Task instructions ▸ From first line to last, the records below are to be duplicated exactly.

Data shown ▸
☆ ☆ ☆

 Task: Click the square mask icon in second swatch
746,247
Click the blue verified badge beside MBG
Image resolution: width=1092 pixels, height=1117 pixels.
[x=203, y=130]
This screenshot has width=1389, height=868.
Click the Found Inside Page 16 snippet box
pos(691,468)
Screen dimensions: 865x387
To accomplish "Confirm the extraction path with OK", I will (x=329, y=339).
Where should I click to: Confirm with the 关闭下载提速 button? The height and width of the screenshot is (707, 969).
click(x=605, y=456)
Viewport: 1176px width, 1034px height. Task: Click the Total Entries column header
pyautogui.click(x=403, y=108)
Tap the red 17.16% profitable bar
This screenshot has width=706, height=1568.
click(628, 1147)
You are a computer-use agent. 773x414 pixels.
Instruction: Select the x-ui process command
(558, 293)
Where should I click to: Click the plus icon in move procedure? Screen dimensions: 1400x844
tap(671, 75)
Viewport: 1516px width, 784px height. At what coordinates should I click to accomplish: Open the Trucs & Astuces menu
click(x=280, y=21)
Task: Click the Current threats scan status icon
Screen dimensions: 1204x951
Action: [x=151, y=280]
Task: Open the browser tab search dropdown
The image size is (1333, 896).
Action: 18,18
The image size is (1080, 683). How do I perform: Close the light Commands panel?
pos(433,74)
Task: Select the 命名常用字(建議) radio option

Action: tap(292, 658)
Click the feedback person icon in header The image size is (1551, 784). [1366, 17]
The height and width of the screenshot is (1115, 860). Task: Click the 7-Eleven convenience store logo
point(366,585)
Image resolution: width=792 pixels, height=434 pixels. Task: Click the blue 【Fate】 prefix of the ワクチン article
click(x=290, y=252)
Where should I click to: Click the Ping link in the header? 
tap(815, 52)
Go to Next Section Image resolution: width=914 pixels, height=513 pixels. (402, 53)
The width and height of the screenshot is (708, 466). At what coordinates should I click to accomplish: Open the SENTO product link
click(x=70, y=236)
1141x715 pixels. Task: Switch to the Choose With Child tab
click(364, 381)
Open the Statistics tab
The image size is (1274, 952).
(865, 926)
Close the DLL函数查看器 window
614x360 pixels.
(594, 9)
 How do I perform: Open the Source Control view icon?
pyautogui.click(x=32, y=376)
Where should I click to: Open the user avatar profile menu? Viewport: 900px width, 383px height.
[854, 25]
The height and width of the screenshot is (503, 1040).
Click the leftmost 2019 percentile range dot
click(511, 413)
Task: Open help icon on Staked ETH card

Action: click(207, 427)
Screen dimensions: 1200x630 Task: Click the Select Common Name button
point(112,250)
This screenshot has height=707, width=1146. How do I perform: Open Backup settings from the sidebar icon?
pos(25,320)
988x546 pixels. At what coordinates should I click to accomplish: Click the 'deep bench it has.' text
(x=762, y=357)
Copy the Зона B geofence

☆ ☆ ☆

Finished exercise ▸
 Task: Click the square mask icon in second swatch
746,247
Click the blue verified badge beside MBG
Image resolution: width=1092 pixels, height=1117 pixels.
[x=203, y=130]
This screenshot has width=1389, height=868.
Click the Found Inside Page 16 snippet box
pos(691,468)
Screen dimensions: 865x387
To accomplish "Confirm the extraction path with OK", I will (x=329, y=339).
Where should I click to: Confirm with the 关闭下载提速 button? The height and width of the screenshot is (707, 969).
click(x=605, y=456)
Viewport: 1176px width, 1034px height. Task: Click the Total Entries column header
pyautogui.click(x=403, y=108)
Tap the red 17.16% profitable bar
This screenshot has width=706, height=1568.
click(628, 1147)
You are a computer-use agent. 773x414 pixels.
Instruction: Select the x-ui process command
(558, 293)
Where should I click to: Click the plus icon in move procedure? Screen dimensions: 1400x844
tap(671, 75)
Viewport: 1516px width, 784px height. At what coordinates should I click to accomplish: Open the Trucs & Astuces menu
click(x=280, y=21)
Task: Click the Current threats scan status icon
Screen dimensions: 1204x951
Action: [x=151, y=280]
Task: Open the browser tab search dropdown
The image size is (1333, 896).
Action: 18,18
The image size is (1080, 683). How do I perform: Close the light Commands panel?
pos(433,74)
Task: Select the 命名常用字(建議) radio option

Action: tap(292, 658)
Click the feedback person icon in header The image size is (1551, 784). [1366, 17]
The height and width of the screenshot is (1115, 860). Task: Click the 7-Eleven convenience store logo
point(366,585)
Image resolution: width=792 pixels, height=434 pixels. Task: Click the blue 【Fate】 prefix of the ワクチン article
click(x=290, y=252)
Where should I click to: Click the Ping link in the header? 
tap(815, 52)
Go to Next Section Image resolution: width=914 pixels, height=513 pixels. (402, 53)
The width and height of the screenshot is (708, 466). At what coordinates should I click to accomplish: Open the SENTO product link
click(x=70, y=236)
1141x715 pixels. Task: Switch to the Choose With Child tab
click(364, 381)
Open the Statistics tab
The image size is (1274, 952).
(865, 926)
Close the DLL函数查看器 window
614x360 pixels.
(594, 9)
 How do I perform: Open the Source Control view icon?
pyautogui.click(x=32, y=376)
Where should I click to: Open the user avatar profile menu? Viewport: 900px width, 383px height.
[854, 25]
The height and width of the screenshot is (503, 1040).
Click the leftmost 2019 percentile range dot
click(511, 413)
Task: Open help icon on Staked ETH card

Action: click(207, 427)
Screen dimensions: 1200x630 Task: Click the Select Common Name button
point(112,250)
This screenshot has height=707, width=1146. How do I perform: Open Backup settings from the sidebar icon?
pos(25,320)
988x546 pixels. At what coordinates should I click to accomplish: Click the 'deep bench it has.' text
(x=762, y=357)
Copy the Зона B geofence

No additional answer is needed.